Exercise goal
What you produce should be the lines from the line containing "This screenshot has" through the last line below, both ends included, reproduced exactly and without pictures.

Recorded data

****

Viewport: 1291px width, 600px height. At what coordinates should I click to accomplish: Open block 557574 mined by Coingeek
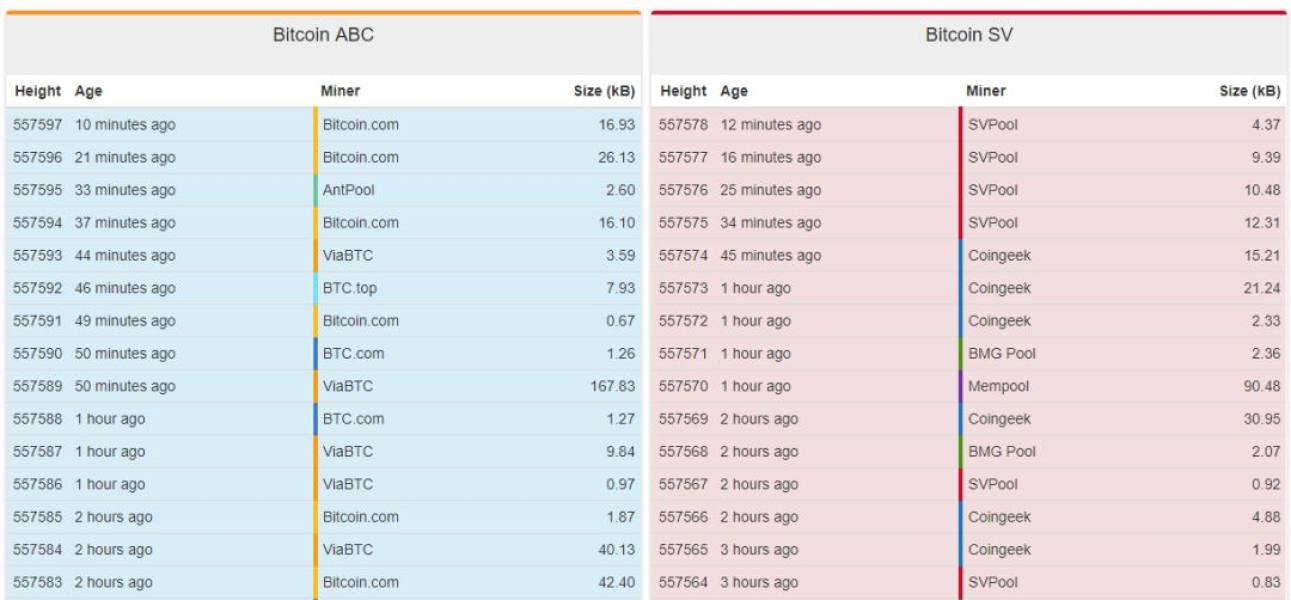pyautogui.click(x=969, y=255)
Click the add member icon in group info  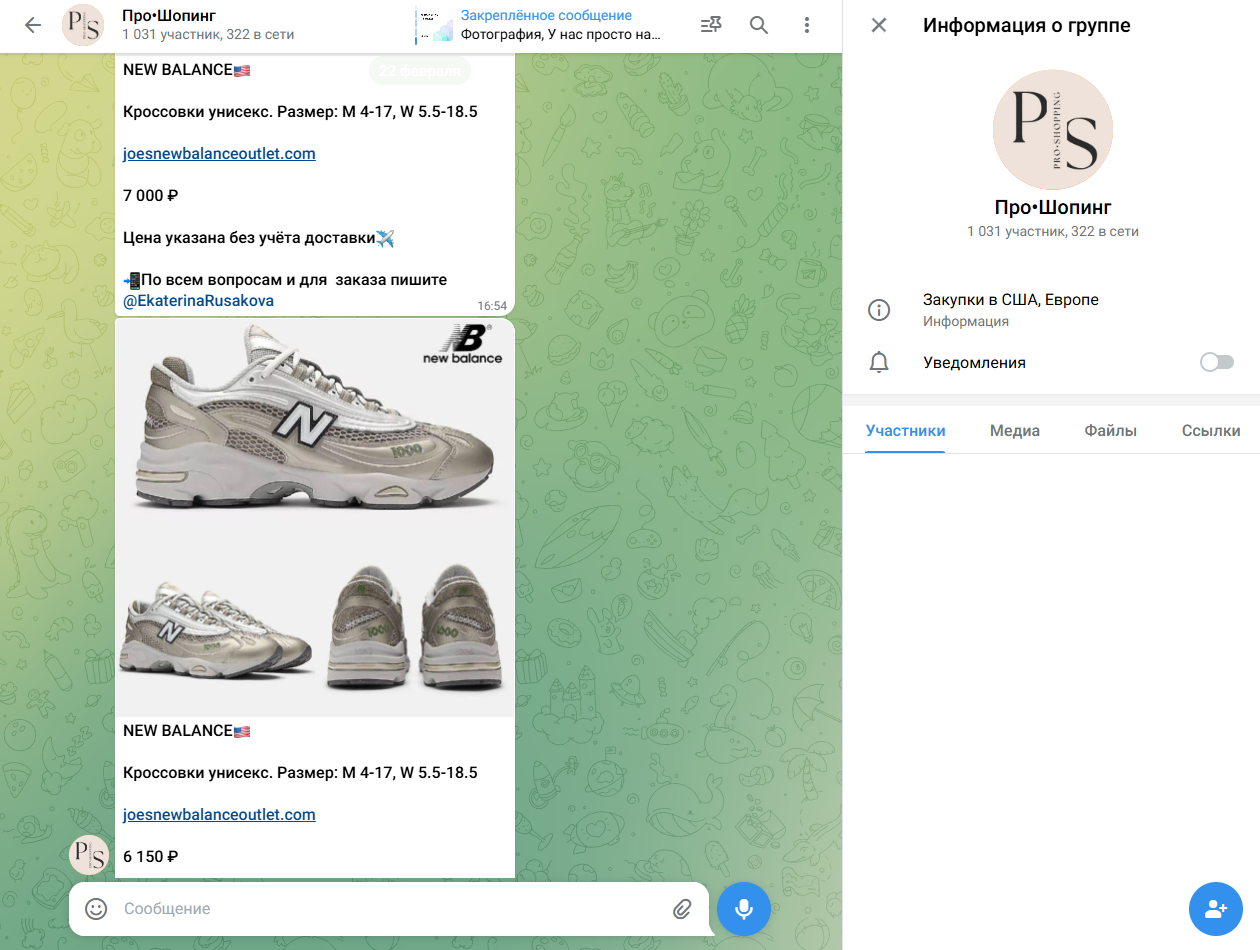(x=1215, y=909)
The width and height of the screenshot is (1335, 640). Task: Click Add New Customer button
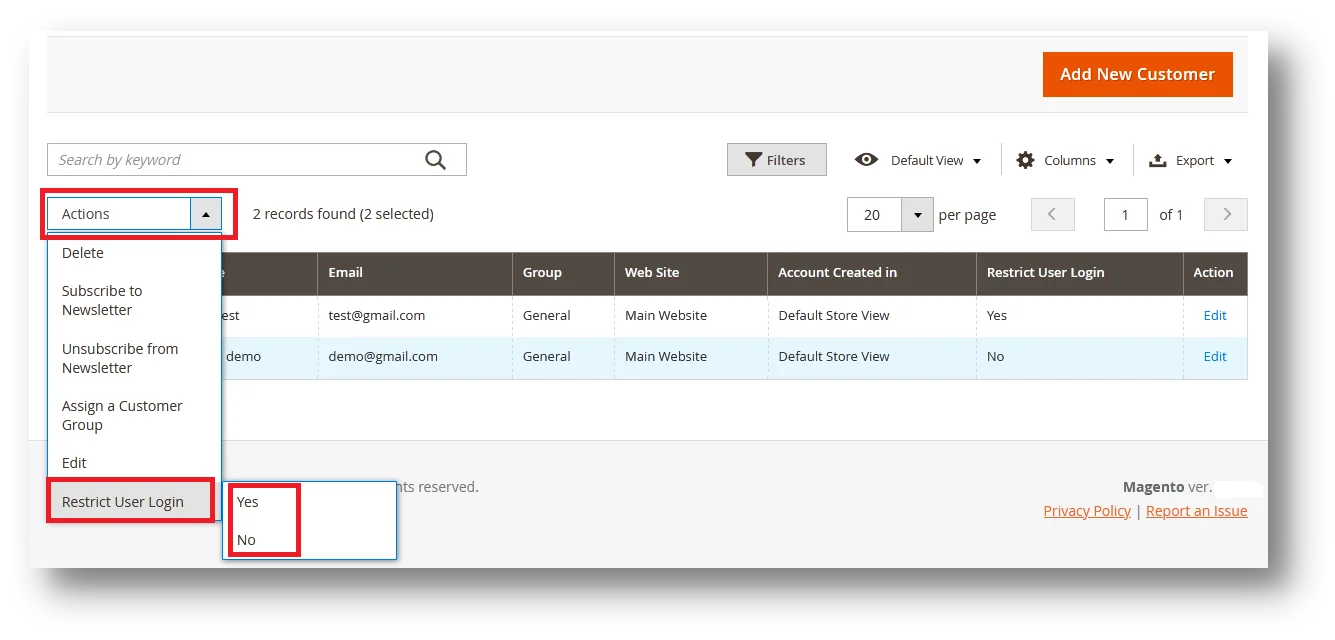point(1137,74)
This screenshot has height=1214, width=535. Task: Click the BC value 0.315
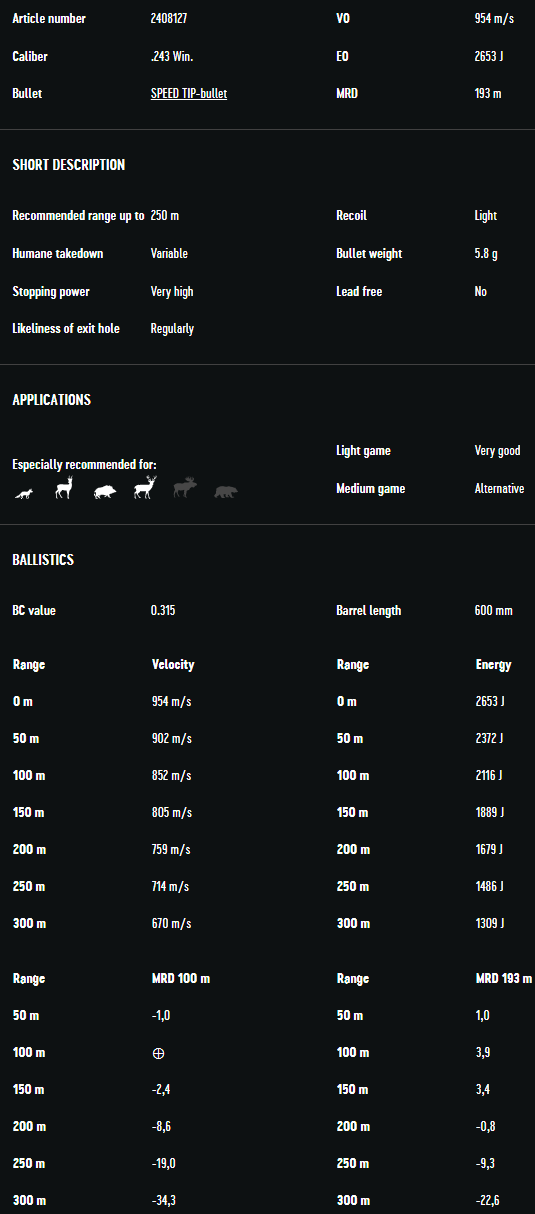click(163, 611)
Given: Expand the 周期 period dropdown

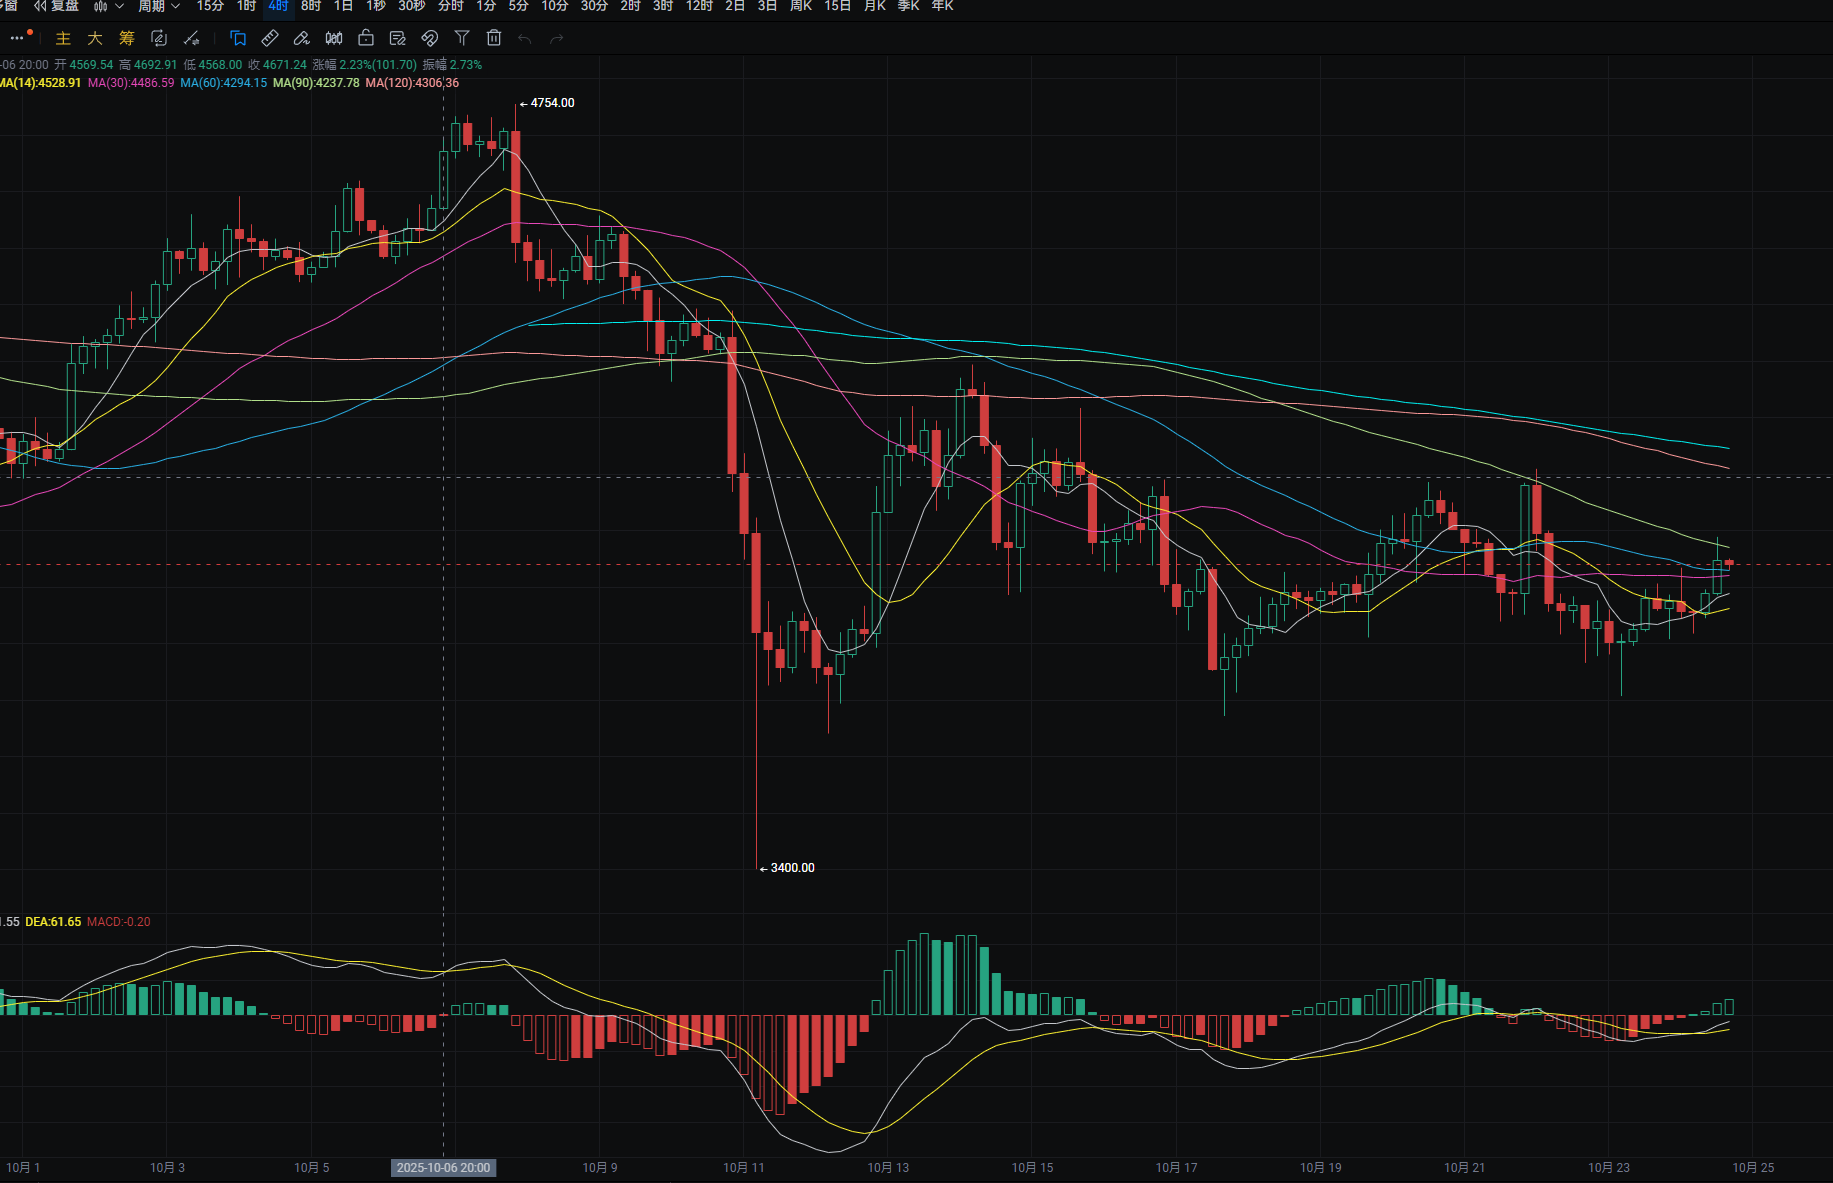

****

Completed task
This screenshot has height=1214, width=535. Task: Click the BC value 0.315
click(163, 611)
Given: Expand the 周期 period dropdown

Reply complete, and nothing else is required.